Sulanke's nine-color Earth–Moon map, with adjacencies described by the join of a 6-vertex complete graph and 5-vertex cycle graph (center). Because the adjacencies in this graph are the union of those in two planar maps (left and right) it has thickness two.

Graphs of thickness $t$ with $n$ vertices have at most $t(3n-6)$ edges. Because this gives them average degree less than $6t$, their degeneracy is at most $6t-1$ and their chromatic number is at most $6t$. Here, the degeneracy can be defined as the maximum, over subgraphs of the given graph, of the minimum degree within the subgraph. In the other direction, if a graph has degeneracy $D$ then its arboricity and thickness are at most $D$. One can find an ordering of the vertices of the graph in which each vertex has at most $D$ neighbors that come later than it in the ordering, and assigning these edges to $D$ distinct subgraphs produces a partition of the graph into $D$ trees, which are planar graphs.

Even in the case $t=2$, the precise value of the chromatic number is unknown; this is Gerhard Ringel's Earth–Moon problem. An example of Thom Sulanke shows that, for $t=2$, at least 9 colors are needed.

==Related problems==
Thickness is closely related to the problem of simultaneous embedding. If two or more planar graphs all share the same vertex set, then it is possible to embed all these graphs in the plane, with the edges drawn as curves, so that each vertex has the same position in all the different drawings. However, it may not be possible to construct such a drawing while keeping the edges drawn as straight line segments.

A different graph invariant, the rectilinear thickness or geometric thickness of a graph G, counts the smallest number of planar graphs into which G can be decomposed subject to the restriction that all of these graphs can be drawn simultaneously with straight edges. The book thickness adds an additional restriction, that all of the vertices be drawn in convex position, forming a circular layout of the graph.

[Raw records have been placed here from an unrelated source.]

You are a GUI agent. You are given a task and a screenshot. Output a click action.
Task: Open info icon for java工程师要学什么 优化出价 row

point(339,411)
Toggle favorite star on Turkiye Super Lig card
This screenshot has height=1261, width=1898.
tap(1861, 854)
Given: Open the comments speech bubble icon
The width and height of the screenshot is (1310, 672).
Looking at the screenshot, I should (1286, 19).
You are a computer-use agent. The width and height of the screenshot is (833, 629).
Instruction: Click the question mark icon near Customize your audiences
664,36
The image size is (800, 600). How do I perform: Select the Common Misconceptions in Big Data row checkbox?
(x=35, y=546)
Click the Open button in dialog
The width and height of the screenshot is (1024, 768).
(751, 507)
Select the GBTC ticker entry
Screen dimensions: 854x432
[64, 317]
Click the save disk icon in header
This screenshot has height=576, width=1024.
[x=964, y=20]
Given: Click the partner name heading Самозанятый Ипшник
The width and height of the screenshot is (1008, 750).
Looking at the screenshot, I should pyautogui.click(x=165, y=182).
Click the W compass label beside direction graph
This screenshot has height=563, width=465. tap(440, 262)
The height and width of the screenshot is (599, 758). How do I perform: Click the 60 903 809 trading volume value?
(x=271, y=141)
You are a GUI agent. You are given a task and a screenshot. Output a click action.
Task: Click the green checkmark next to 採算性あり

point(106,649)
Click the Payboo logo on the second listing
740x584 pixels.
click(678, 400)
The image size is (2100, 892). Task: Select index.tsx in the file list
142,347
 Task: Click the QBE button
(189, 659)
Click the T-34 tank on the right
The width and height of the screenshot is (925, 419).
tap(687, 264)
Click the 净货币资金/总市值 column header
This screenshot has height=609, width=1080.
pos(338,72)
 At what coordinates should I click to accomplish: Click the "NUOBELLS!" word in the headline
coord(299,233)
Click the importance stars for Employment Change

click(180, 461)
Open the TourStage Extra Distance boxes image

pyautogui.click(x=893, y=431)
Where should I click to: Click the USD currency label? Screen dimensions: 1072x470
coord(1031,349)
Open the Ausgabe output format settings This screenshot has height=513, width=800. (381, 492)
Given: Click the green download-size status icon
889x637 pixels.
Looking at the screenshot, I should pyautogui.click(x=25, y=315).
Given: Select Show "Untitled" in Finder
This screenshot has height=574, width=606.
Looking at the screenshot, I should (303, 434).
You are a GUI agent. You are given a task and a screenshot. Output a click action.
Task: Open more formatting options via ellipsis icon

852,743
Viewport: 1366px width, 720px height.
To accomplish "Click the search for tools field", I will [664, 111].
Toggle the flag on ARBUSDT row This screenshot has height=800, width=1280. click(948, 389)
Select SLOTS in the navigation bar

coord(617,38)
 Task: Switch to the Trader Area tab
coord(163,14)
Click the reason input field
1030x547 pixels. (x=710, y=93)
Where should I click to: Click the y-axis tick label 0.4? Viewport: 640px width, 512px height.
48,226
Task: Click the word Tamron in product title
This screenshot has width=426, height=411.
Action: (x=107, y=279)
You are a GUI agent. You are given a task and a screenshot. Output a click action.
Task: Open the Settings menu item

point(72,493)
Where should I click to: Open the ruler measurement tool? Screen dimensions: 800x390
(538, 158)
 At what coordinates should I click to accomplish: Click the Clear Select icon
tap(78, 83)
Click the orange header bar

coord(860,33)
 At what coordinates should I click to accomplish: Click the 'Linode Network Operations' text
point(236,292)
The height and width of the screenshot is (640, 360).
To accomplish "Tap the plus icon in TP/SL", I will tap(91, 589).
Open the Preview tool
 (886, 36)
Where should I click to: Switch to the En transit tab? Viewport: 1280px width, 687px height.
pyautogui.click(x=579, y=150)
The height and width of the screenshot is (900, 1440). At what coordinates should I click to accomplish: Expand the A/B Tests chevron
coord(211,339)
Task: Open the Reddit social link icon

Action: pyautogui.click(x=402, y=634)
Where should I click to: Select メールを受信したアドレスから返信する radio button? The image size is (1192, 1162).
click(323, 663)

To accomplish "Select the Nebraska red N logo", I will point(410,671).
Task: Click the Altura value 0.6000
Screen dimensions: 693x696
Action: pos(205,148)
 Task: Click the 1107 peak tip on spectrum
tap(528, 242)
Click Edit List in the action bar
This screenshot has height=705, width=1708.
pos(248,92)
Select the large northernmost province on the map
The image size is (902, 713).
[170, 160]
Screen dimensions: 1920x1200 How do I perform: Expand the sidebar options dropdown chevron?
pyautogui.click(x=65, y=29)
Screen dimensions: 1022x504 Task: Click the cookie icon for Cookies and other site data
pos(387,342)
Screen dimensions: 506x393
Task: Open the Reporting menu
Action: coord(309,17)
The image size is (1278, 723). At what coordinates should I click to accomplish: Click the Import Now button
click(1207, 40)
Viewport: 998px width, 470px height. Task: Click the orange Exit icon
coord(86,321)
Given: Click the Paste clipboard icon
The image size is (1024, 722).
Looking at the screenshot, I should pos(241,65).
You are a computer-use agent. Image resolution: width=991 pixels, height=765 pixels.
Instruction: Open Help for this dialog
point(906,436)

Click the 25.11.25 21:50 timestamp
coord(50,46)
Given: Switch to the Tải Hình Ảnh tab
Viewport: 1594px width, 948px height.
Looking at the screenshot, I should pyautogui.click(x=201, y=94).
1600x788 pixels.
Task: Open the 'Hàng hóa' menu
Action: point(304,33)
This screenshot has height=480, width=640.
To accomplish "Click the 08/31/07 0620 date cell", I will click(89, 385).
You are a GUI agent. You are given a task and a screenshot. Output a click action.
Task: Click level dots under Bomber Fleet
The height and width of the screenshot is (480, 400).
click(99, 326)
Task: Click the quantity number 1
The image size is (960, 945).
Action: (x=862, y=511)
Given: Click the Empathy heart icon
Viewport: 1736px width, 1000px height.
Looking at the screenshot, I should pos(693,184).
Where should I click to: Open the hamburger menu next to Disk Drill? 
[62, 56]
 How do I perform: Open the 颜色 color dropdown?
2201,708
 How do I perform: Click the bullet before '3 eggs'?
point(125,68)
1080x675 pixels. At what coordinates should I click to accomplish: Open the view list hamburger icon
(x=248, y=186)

However, in contrast to the situation for arboricity and degeneracy, no two of these three thickness parameters are always within a constant factor of each other.

==Computational complexity==
It is NP-hard to compute the thickness of a given graph, and NP-complete to test whether the thickness is at most two. However, the connection to arboricity allows the thickness to be approximated to within an approximation ratio of 3 in polynomial time.